Please print exactly the lines from the one containing "587x600 pixels. How" through the last line of the records, and only those. Leave out any pictures.

Collected data entries:
######

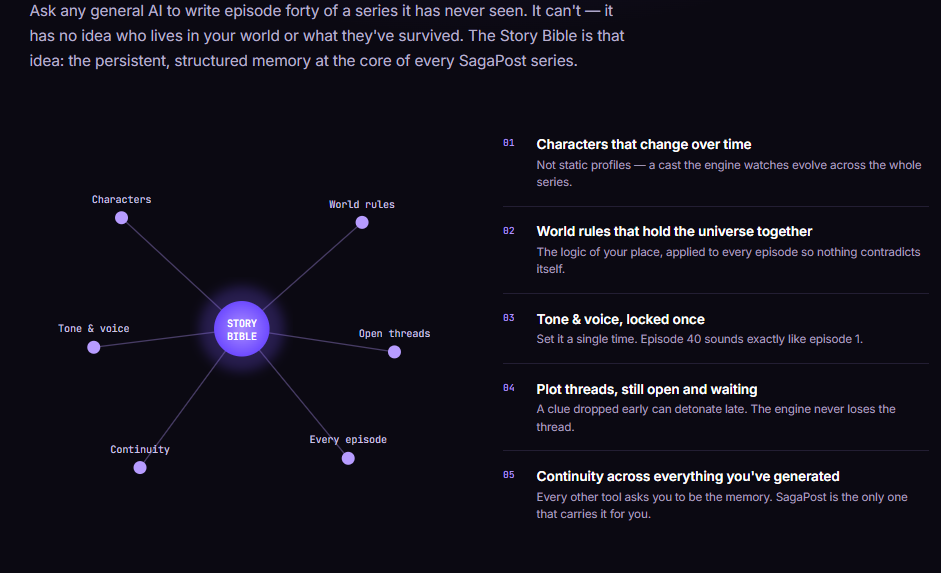This screenshot has width=941, height=573.
Task: Click the Every episode node dot
Action: coord(348,458)
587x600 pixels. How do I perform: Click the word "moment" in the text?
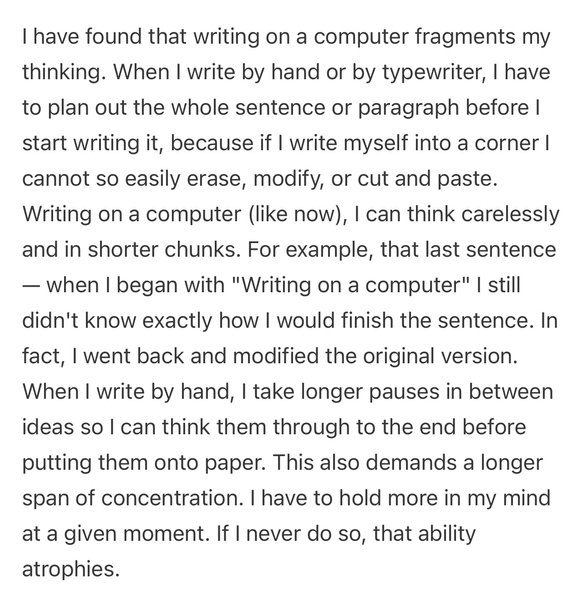click(166, 534)
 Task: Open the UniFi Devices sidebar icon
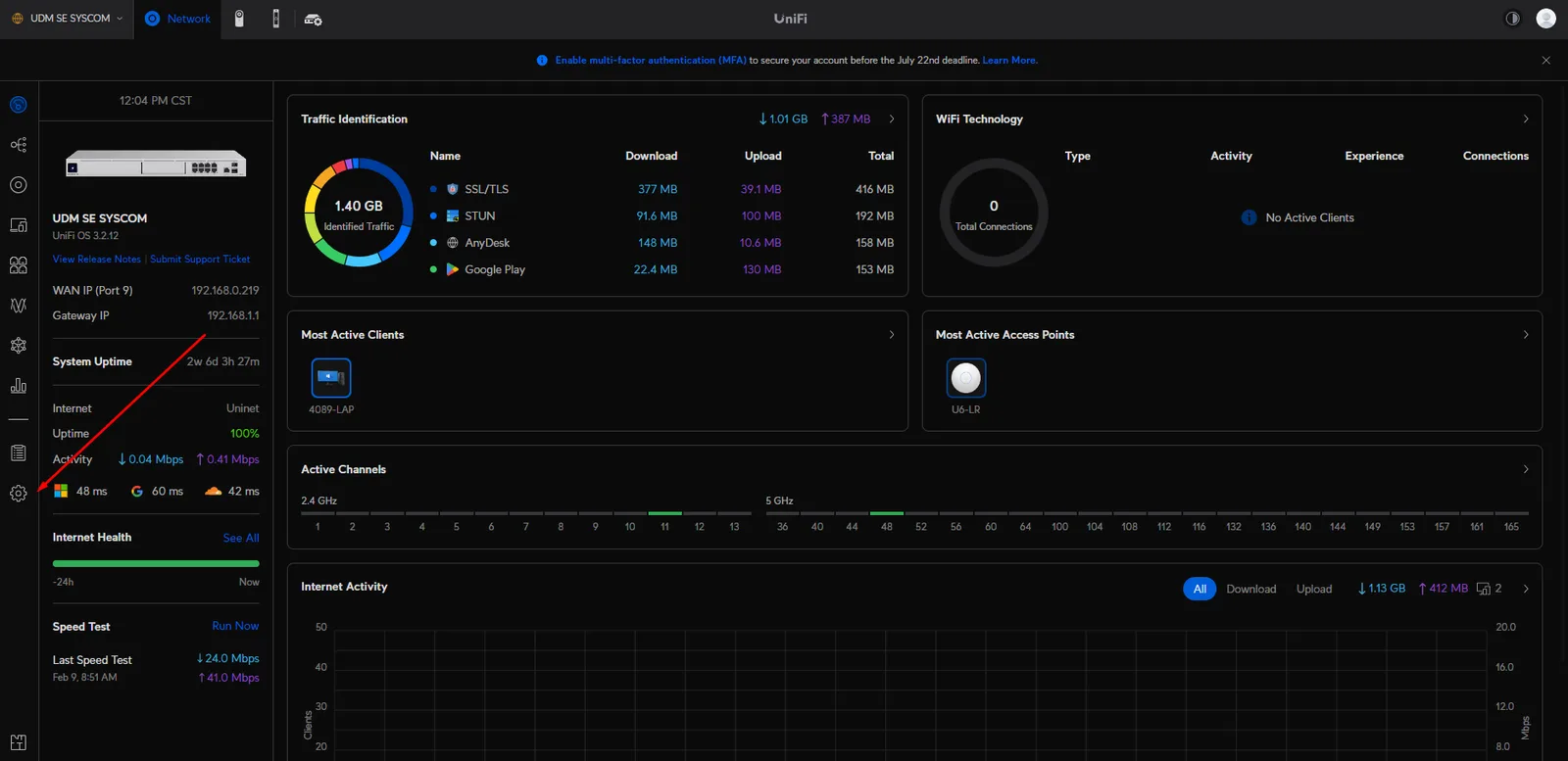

######

> **PROBLEM SOLUTION**
587x600 pixels. How do I perform: Click the word "moment" in the text?
click(166, 534)
 Task: Open the UniFi Devices sidebar icon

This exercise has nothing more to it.